ABOUT THIS EXERCISE:
Where in the records does the word "bullet" occur? Copy each line in which it does.

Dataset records
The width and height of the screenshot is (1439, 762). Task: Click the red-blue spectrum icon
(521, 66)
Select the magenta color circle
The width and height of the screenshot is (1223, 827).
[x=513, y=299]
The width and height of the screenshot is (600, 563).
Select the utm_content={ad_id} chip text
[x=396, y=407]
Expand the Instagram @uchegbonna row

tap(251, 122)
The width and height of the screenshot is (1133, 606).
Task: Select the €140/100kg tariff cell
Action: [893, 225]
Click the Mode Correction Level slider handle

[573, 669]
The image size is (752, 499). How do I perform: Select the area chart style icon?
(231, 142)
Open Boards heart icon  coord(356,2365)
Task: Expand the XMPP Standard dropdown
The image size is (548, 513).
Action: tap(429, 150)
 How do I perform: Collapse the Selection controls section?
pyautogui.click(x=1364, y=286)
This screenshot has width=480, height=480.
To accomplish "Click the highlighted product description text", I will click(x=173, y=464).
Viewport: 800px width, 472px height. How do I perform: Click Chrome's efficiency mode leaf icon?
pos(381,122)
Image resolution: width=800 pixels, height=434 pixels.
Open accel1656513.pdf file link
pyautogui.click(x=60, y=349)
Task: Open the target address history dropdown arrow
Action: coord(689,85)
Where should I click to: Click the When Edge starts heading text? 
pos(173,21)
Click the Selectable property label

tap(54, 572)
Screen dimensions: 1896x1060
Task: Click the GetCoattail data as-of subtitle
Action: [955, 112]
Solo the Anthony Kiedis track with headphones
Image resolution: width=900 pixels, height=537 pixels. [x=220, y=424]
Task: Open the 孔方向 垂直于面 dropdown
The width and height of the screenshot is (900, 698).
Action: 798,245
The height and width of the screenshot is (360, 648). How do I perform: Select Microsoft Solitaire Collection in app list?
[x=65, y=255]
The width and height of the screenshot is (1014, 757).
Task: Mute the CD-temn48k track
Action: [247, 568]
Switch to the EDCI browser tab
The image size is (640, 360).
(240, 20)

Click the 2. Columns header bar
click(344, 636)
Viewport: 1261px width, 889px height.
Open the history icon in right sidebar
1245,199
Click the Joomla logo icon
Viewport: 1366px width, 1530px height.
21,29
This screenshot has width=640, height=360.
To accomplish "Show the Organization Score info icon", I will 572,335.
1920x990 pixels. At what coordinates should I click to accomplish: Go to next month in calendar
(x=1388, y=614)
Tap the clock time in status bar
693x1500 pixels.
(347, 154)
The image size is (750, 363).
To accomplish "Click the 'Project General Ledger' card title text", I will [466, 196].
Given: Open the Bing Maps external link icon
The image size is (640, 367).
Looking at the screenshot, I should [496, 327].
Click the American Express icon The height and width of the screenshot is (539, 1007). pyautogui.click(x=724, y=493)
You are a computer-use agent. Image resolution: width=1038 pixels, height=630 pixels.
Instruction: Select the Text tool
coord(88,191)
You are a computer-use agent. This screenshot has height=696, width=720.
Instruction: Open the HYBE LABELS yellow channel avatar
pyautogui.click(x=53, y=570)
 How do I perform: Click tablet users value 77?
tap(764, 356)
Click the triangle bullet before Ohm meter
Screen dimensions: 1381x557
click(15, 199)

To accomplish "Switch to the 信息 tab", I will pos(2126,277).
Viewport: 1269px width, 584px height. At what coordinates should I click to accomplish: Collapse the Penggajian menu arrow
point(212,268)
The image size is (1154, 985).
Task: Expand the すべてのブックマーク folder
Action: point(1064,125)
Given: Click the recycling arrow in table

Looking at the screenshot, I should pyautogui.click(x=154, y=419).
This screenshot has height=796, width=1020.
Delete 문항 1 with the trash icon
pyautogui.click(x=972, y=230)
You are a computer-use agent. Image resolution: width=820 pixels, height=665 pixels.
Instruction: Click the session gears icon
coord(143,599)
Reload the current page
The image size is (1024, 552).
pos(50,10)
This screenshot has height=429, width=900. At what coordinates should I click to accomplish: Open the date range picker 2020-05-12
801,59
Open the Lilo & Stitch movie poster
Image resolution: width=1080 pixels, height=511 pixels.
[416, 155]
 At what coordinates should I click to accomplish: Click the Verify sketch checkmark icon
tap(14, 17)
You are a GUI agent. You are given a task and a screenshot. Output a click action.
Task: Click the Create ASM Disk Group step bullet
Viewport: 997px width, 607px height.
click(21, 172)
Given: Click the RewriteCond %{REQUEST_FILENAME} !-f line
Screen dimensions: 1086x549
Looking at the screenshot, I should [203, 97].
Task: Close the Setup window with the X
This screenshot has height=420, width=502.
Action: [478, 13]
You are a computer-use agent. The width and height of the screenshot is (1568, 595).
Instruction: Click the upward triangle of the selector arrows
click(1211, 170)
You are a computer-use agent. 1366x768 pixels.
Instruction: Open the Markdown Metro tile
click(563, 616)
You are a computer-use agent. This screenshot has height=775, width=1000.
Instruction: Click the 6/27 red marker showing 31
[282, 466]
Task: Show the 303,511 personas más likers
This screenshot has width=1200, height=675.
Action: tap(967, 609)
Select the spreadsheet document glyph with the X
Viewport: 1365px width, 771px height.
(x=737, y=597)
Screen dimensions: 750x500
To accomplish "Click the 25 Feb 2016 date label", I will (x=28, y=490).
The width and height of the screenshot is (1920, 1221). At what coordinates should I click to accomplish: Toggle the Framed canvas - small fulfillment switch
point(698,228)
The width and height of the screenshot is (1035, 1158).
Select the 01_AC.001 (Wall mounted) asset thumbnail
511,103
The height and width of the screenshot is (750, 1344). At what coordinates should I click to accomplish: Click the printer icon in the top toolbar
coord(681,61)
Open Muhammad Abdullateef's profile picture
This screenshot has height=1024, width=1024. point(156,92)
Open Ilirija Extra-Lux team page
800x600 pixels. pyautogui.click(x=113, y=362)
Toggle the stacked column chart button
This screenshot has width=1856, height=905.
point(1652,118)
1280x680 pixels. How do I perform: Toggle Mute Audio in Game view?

WRITTEN REPLY:
Click the triangle bullet before Ohm meter
Task: Click the Create ASM Disk Group step bullet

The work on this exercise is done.